-- EXCERPTED PASSAGE --
══════════
Absolutely continuous spectrum invariant under unitary equivalence

I am doing an exercise calculating the absolutely continuous spectrum of some operator $A$ by calculating the spectrum of a different operator $B$ unitarily equivalent to $A$, i.e. $$A = U B U^*.$$ I know that $\sigma (A) = \sigma(B)$ as is easily seen by playing with the resolvent. But I cannot as easily conclude $\sigma_{ac}(A) = \sigma_{ac}(B)$. Am I missing something obvious? How can one show this? I first thought about something along $$\sigma_{ac}(A) = \sigma(A \mid_{\mathcal H_{ac}}) = \sigma(UBU^* \mid_{\mathcal H_{ac}}) \stackrel{?}{=} \sigma(U B \mid_{\stackrel{\sim}{\mathcal H_{ac}} }U^*) = \sigma_{ac}(B),$$ but I don't think the third equality is justifiable, especially we have different Hilbert spaces $\mathcal H, \stackrel{\sim}{\mathcal H}$.

Solution 1:

For each $h\in H$, you have the corresponding spectral measure $\mu_h^A$. Since $$ \langle f(UAU^*)h,h\rangle=\langle f(A)U^*h,U^*h\rangle, $$ it follows that $$\mu_h^{UAU^*}=\mu_{U^*h}^A.$$ Replacing $h$ with $Uh$ we get $$\mu_{Uh}^{UAU^*}=\mu_{h}^A,\ \ h\in H.$$ From this you can deduce that $h\in H_{ac}^A $ if and only if $Uh\in H_{ac}^B$. In other words, $U:H_{ac}^A\to H_{ac}^B$ is an isomorphism. This shows exactly what you want $$ UAU^*|_{H_{ac}^{UAU^*}}=U(A|_{H_{ac}^A})U^* $$
══════════
-- GIVEN INSTRUCTION 1 --
Translate this sentence from the thread on the absolutely continuous spectrum into German: "I know that $\sigma (A) = \sigma(B)$ as is easily seen by playing with the resolvent."
-- GIVEN INSTRUCTION 2 --
Condense the paragraph of the thread on the absolutely continuous spectrum that begins "I am doing an exercise" into a short bulleted list that keeps its main facts.
══════════
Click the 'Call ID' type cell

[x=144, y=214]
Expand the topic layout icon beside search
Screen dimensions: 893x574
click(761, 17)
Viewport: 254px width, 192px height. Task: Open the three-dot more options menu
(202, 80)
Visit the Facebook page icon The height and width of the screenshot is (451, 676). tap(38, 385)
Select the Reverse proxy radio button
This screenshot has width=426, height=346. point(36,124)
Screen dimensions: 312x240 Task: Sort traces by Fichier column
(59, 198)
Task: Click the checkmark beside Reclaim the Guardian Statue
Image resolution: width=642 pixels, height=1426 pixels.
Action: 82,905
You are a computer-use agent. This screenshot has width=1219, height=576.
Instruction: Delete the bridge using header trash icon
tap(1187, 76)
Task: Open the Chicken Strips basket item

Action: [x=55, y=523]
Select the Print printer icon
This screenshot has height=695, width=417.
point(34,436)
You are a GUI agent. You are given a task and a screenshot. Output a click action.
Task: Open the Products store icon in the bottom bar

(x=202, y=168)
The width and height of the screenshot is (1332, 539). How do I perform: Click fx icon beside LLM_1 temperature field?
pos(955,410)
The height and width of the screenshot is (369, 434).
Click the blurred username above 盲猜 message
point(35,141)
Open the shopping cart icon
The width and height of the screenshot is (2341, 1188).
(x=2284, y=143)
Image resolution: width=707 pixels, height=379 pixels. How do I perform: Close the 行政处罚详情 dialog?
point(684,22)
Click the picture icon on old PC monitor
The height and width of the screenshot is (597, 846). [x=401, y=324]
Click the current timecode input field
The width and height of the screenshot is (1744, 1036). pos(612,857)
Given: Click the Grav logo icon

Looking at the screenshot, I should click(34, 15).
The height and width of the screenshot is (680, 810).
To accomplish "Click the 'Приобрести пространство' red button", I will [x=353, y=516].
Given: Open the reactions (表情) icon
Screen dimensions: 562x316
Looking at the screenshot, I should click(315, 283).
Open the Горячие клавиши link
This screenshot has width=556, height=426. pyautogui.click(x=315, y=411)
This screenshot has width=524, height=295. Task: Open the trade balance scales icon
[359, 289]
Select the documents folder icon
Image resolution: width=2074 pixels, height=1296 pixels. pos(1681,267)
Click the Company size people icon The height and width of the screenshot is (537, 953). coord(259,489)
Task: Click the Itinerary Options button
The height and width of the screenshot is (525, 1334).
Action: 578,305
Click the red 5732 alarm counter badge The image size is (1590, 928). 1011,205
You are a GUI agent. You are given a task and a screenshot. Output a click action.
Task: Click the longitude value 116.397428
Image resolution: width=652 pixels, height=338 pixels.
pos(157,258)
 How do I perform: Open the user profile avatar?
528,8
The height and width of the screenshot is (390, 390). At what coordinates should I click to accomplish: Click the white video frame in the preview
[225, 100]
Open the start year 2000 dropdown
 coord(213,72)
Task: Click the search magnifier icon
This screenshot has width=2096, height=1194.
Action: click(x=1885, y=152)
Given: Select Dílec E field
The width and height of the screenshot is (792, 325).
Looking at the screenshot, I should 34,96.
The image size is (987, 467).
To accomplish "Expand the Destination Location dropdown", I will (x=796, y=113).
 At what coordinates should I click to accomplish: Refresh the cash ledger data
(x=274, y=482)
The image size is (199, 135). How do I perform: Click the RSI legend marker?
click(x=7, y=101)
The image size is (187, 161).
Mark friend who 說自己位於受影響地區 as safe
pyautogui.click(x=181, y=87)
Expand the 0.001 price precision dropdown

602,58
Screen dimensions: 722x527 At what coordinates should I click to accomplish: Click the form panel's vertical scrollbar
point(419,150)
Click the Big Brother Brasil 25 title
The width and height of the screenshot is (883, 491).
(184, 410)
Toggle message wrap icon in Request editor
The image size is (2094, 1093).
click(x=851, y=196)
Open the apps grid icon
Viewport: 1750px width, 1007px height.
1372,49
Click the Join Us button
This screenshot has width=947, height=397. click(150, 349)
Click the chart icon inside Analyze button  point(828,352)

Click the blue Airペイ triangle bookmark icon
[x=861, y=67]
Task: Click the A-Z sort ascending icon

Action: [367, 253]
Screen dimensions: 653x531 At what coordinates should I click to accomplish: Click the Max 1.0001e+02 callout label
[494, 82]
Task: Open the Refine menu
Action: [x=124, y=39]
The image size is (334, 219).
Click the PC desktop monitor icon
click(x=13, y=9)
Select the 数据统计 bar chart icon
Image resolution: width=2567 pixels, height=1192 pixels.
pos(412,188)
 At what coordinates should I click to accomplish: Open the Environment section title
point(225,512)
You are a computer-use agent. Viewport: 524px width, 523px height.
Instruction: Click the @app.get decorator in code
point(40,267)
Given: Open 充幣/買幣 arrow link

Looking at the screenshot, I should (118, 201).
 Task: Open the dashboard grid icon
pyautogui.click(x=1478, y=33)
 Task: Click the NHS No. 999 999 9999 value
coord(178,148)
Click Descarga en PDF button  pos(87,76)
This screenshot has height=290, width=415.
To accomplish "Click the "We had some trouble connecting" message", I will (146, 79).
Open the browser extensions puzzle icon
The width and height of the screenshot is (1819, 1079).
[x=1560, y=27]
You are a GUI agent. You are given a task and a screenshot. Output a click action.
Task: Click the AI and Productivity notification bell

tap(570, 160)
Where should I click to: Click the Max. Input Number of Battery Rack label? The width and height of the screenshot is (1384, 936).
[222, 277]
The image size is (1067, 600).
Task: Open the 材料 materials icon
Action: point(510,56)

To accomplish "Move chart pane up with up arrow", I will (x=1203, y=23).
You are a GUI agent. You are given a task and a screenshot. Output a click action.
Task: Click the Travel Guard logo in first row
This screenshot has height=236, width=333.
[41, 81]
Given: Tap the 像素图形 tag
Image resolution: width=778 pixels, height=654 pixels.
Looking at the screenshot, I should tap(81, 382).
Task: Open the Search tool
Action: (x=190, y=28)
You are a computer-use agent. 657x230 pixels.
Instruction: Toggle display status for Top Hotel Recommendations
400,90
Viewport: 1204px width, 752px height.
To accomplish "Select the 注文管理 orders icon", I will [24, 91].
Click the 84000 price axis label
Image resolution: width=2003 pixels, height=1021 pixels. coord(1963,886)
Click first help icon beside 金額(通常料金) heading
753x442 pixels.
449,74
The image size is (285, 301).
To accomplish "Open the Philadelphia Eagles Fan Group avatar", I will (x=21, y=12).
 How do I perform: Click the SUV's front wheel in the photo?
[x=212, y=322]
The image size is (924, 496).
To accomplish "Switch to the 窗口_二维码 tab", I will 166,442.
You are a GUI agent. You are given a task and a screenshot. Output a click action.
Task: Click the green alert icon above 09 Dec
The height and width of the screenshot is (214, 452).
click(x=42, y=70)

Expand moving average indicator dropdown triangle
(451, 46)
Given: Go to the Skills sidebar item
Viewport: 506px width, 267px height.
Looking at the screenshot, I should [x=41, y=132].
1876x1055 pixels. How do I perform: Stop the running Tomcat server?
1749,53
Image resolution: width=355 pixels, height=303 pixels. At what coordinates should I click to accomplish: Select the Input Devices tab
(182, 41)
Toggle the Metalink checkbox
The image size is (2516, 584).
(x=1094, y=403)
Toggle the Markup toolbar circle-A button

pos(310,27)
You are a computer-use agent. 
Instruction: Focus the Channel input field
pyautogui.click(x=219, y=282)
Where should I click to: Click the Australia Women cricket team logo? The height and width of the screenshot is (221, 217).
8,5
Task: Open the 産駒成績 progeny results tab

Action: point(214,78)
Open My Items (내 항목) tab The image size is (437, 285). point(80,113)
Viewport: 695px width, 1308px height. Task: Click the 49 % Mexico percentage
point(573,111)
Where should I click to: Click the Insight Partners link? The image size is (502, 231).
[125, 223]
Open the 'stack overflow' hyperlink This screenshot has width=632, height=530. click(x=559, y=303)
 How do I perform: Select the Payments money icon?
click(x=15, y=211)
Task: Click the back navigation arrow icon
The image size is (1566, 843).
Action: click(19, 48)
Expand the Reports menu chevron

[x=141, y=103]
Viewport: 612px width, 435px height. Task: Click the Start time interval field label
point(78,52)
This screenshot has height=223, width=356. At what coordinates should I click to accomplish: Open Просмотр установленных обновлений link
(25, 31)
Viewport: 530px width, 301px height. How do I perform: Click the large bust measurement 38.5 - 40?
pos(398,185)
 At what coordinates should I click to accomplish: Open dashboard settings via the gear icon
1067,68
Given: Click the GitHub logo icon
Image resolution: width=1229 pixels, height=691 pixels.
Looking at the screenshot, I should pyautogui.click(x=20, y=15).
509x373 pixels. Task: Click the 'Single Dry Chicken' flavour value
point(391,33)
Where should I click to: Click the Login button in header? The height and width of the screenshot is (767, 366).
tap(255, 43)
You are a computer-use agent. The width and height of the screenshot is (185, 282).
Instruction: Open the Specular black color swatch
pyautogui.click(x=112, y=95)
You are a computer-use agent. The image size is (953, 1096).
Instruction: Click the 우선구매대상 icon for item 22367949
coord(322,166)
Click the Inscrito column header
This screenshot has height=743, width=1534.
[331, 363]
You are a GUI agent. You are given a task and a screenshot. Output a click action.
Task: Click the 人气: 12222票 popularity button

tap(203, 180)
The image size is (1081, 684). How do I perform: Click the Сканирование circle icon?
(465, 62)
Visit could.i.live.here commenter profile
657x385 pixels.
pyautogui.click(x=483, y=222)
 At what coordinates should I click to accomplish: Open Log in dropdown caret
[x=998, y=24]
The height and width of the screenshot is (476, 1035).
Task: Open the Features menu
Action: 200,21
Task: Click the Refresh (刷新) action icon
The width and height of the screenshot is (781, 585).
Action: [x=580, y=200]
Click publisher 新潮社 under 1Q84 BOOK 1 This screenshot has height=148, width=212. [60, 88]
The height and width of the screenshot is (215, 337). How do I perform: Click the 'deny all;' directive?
══════════
-- TASK OUTPUT 1 --
Ich weiß, dass $\sigma (A) = \sigma(B)$ gilt, wie man durch Herumprobieren mit der Resolvente leicht sieht.

-- TASK OUTPUT 2 --
- The exercise computes the absolutely continuous spectrum of an operator $A$ through the spectrum of an operator $B$ unitarily equivalent to it, $A = U B U^*$.
- $\sigma (A) = \sigma(B)$ is known and follows easily from the resolvent.
- $\sigma_{ac}(A) = \sigma_{ac}(B)$ does not follow as easily, and the writer asks how to show it.
- A first attempt is a chain of equalities from $\sigma_{ac}(A)$ to $\sigma_{ac}(B)$ through restrictions to $\mathcal H_{ac}$.
- The writer doubts the third equality in that chain, especially because two different Hilbert spaces, $\mathcal H$ and $\stackrel{\sim}{\mathcal H}$, are involved.